Nesse contexto, Michel Temer e Jair Bolsonaro não foram espectadores passivos nem gestores de transição neutra. Seus governos atuaram como fiadores políticos do desmonte, oferecendo segurança jurídica, cobertura institucional e velocidade decisória àquilo que já estava em curso. Foi sob s administração desses dois presidentes que se aceleraram o fatiamento da Petrobras, a venda de ativos estratégicos a preços vis, a desarticulação da Transpetro, a abertura irrestrita do pré-sal e a consolidação de um modelo logístico dependente da navegação estrangeira.
O resultado desse processo é inequívoco.
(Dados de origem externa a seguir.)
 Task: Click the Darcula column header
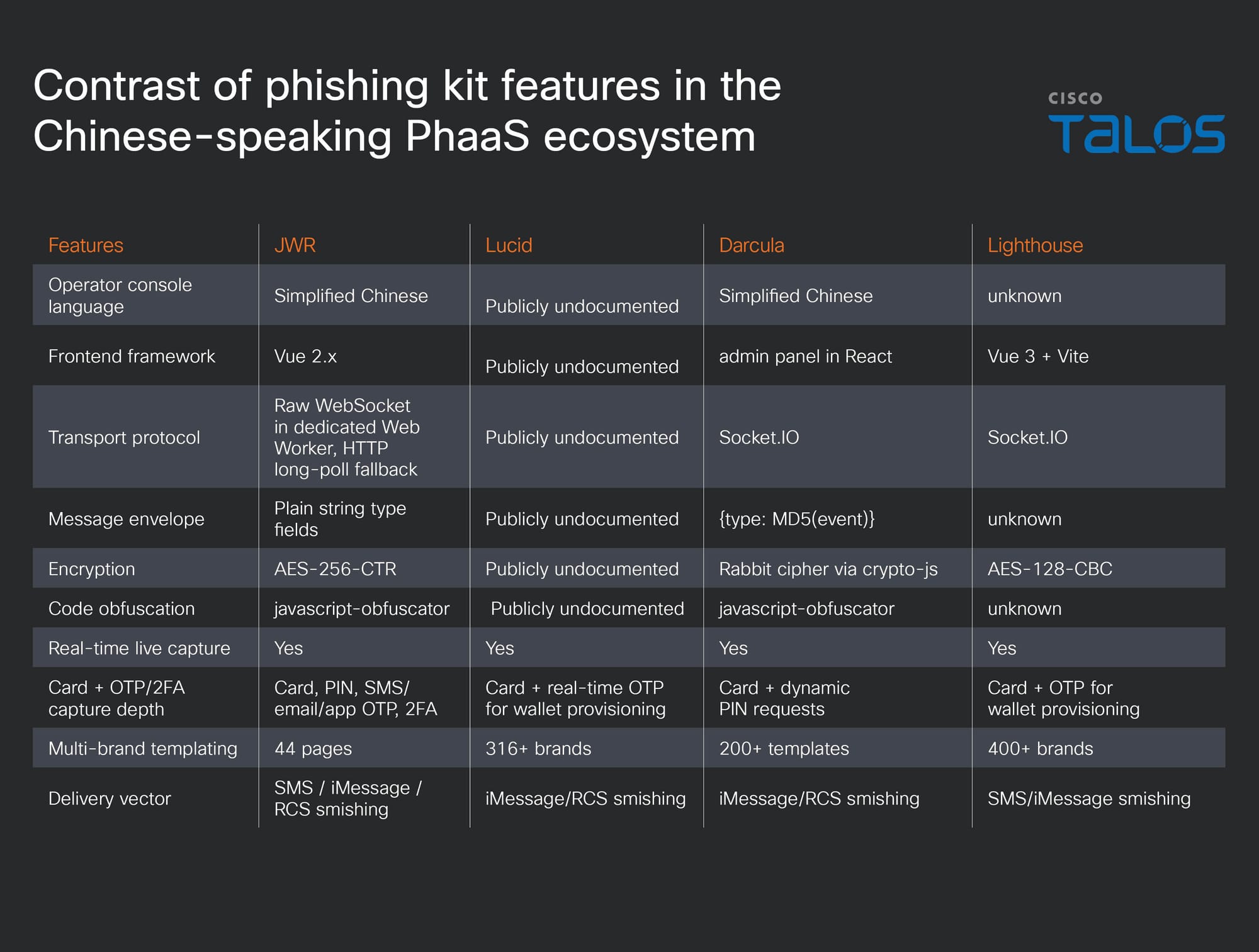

O Brasil rompeu a integração do poço ao posto, reduziu sua cabotagem e desmontou sua marinharia, destruiu sua indústria naval e abandonou a navegação interior, doou tecnologia estratégica construída com recursos públicos, multiplicou a presença estrangeira em suas águas jurisdicionais e fragilizou sua própria capacidade de defesa e vigilância marítima.
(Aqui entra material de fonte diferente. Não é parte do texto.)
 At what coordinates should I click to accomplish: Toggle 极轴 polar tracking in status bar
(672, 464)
Nada disso ocorreu por erro de cálculo. O que se vê é a reversão consciente de um projeto nacional, substituído por uma inserção subordinada no sistema internacional, baseada na exportação de commodities, na dependência logística e na abdicação do domínio tecnológico.
Ao final, resta uma constatação incômoda, mas necessária: o desmonte da marinharia brasileira não foi imposto de fora contra a vontade do país. Ele foi viabilizado internamente, por forças que sempre lucraram com um Brasil dependente, desintegrado e periférico. O Departamento de Justiça dos Estados Unidos atuou como catalisador; a Lava Jato, como instrumento; a coalizão conservadora, como base de sustentação; e os governos Temer e Bolsonaro, como operadores políticos.
Dar nome aos bois não é retórica. É condição para compreender o passado e, sobretudo, para impedir que o mesmo roteiro se repita sob novas embalagens.
Luiz Alberto Melchert de Carvalho e Silva é economista, estudou o mestrado na PUC, pós graduou-se em Economia Internacional na International Affairs da Columbia University e é doutor em História Econômica pela Universidade de São Paulo. Depois de aposentado como professor universitário, atua como coordenador do NAPP Economia da Fundação Perseu Abramo, como colaborador em diversas publicações, além de manter-se como consultor em agronegócios. Foi reconhecido como ativista pelos direitos da pessoa com deficiência ao participar do GT de Direitos Humanos no governo de transição.